# QUOTED TEXT
# Microsoft Office Application Help - Excel Help forum > Excel General >  > [SOLVED] Formula to add text after a sum

## Robb @ FLW

I have a time calculated cell for example =Sum(G2:G364) my result is 210
minutes, then I have another cell that divides it by 60 with a result of 3.5
I would like to add the hrs indicator behind this so that I will see 3.5 hrs

Thank you in advance for any assistance that you can provide
--
Robb

----------


## Ardus Petus

You have two options:

1) =G365/60&" hrs"

2) = G365/60
Format>Number>Customized
0,00" hrs"

Personnaly, I prefer #2

HTH
--
AP

"Robb @ FLW" <RobbFLW@discussions.microsoft.com> a écrit dans le message de
news: 6108C592-815E-4806-AED2-3224ABC1F918@microsoft.com...
>I have a time calculated cell for example =Sum(G2:G364) my result is 210
> minutes, then I have another cell that divides it by 60 with a result of
> 3.5
> I would like to add the hrs indicator behind this so that I will see 3.5
> hrs
>
> Thank you in advance for any assistance that you can provide
> --
> Robb

----------


## hans bal(nl)

use =Sum(G2:G364)&" hrs"

Be aware that this converts the rsult into text, which cannot be used a
value anymore.

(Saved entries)
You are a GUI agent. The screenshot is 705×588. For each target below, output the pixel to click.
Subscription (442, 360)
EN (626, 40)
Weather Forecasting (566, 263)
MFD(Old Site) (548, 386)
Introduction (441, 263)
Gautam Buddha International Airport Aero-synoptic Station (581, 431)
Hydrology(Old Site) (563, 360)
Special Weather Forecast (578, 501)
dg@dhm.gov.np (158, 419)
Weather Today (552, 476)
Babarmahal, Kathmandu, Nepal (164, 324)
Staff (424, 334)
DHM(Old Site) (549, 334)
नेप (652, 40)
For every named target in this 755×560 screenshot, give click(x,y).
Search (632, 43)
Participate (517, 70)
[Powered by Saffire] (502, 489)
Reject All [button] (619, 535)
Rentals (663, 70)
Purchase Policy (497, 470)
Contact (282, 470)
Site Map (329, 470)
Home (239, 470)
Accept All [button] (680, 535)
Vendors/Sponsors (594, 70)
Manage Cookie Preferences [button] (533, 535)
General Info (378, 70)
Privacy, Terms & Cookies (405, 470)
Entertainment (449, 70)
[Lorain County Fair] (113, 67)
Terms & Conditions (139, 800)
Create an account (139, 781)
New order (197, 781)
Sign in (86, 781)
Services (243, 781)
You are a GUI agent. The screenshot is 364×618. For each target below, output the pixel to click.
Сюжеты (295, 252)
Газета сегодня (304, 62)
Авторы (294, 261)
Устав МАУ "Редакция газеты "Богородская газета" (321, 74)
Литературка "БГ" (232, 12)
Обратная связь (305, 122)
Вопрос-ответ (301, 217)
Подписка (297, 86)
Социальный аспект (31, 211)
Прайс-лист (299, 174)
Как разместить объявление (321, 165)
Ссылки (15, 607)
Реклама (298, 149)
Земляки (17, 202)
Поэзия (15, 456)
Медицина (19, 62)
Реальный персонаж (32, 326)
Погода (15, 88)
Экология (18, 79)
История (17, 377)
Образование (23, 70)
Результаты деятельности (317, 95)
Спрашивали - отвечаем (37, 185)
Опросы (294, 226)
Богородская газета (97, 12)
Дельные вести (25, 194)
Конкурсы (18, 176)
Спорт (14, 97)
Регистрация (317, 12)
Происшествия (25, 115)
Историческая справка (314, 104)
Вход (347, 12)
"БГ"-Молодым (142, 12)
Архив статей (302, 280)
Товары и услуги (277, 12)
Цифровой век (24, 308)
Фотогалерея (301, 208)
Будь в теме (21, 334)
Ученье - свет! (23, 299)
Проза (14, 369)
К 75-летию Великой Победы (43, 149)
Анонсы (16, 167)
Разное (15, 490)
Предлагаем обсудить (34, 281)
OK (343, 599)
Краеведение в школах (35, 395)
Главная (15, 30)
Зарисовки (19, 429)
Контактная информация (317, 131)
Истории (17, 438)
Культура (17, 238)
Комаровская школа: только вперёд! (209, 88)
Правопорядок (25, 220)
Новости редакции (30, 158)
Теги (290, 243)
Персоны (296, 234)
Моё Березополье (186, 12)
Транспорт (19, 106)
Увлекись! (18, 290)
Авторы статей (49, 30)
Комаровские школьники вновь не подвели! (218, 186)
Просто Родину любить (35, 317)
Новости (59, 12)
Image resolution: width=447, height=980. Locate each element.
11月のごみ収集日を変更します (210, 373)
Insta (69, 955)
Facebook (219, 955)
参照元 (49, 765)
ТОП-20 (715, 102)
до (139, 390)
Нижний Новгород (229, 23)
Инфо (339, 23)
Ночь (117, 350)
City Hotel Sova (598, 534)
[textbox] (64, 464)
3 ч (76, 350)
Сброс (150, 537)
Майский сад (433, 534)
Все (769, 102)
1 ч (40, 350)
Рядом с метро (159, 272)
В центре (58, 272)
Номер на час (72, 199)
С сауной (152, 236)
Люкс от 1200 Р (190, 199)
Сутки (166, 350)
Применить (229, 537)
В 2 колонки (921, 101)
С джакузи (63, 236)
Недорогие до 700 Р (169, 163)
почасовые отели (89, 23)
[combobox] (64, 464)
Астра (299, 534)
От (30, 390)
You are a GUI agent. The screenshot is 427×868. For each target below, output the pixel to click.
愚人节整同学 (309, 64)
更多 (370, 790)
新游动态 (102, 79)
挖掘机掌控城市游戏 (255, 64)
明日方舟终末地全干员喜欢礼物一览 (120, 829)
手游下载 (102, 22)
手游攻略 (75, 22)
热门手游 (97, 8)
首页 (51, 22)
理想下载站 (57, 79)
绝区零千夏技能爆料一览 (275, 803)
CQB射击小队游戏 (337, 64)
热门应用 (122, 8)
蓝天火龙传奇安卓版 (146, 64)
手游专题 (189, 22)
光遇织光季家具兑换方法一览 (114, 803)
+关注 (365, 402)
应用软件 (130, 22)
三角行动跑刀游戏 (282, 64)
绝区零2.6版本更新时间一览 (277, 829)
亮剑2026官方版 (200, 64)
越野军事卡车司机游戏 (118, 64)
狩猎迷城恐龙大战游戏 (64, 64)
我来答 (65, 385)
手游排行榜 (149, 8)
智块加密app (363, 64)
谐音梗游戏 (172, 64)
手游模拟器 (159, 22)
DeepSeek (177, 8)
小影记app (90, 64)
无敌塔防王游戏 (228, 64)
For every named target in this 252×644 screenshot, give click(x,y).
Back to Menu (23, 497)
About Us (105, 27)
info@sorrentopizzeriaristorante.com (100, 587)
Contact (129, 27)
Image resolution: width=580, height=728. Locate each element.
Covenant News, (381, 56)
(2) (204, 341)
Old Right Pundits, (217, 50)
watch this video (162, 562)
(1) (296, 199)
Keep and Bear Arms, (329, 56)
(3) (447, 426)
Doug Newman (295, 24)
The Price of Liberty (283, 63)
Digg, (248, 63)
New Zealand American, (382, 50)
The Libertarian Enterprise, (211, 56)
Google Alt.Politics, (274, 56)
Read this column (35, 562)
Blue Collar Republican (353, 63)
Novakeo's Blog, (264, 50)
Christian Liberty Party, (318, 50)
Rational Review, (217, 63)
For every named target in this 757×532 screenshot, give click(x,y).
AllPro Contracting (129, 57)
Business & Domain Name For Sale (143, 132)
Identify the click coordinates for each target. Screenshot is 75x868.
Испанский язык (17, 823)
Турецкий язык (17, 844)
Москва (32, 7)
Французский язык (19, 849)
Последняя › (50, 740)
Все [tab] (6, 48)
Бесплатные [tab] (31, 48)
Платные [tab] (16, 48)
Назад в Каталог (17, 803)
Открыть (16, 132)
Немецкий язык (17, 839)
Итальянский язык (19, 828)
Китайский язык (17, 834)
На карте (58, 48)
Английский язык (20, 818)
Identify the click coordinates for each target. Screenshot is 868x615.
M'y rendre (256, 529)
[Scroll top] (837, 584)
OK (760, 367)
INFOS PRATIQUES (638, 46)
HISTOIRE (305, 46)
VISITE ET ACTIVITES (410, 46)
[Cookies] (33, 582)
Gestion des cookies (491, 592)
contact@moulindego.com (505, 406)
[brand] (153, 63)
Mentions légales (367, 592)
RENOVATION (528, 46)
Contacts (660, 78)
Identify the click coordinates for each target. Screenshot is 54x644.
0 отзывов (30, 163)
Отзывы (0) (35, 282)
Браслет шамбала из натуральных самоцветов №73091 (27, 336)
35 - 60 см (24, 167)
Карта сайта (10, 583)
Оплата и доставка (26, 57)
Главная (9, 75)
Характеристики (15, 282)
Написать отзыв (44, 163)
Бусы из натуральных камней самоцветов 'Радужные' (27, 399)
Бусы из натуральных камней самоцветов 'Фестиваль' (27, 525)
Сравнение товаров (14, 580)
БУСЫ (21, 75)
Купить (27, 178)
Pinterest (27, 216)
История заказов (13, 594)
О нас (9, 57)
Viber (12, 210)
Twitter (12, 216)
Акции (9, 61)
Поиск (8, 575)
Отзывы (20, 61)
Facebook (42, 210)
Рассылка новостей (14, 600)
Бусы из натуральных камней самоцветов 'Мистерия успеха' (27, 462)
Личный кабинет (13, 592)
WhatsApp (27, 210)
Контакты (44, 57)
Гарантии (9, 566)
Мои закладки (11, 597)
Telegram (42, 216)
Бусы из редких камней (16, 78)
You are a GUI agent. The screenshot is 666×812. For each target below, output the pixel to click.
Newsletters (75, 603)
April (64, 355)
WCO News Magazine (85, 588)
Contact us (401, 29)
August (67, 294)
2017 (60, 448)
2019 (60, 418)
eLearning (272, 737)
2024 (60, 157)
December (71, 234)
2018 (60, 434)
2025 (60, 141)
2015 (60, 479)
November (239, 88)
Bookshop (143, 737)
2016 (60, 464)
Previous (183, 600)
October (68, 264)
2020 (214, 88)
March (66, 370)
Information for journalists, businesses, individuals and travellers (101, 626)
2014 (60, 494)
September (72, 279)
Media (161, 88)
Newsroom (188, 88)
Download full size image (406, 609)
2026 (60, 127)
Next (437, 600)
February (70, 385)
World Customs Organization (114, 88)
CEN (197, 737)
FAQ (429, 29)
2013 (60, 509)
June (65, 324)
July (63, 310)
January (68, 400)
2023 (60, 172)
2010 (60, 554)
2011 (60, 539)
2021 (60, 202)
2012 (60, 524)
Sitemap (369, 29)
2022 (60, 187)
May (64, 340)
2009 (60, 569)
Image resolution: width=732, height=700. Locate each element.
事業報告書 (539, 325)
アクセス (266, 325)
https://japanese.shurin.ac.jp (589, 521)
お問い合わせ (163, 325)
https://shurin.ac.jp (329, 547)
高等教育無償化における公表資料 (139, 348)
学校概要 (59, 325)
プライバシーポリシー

# TASKS FOR THIS EXERCISE
A - Duplicate everything in the Excel forum thread from "Personnaly, I prefer" down to "news: 6108C592-815E-4806-AED2-3224ABC1F918@microsoft.com...".
B - Pick up the Excel forum thread after its last sentence and continue it.
The listing isn't needed here.

# ANSWERS GIVEN
A -
Personnaly, I prefer #2

HTH
--
AP

"Robb @ FLW" <RobbFLW@discussions.microsoft.com> a écrit dans le message de
news: 6108C592-815E-4806-AED2-3224ABC1F918@microsoft.com...

B -
Hans

"Robb @ FLW" wrote:

> I have a time calculated cell for example =Sum(G2:G364) my result is 210
> minutes, then I have another cell that divides it by 60 with a result of 3.5
> I would like to add the hrs indicator behind this so that I will see 3.5 hrs
>
> Thank you in advance for any assistance that you can provide
> --
> Robb

----------


## Ron Coderre

Here's one option....

Select the cell...then...

From the Excel main menu:
<format><cells><number tab>
Category: Custom
Type: General" hrs"
Click the [OK] button

While the value in the cell will still be numeric, it will display as: 3.5
hrs.

Does that help?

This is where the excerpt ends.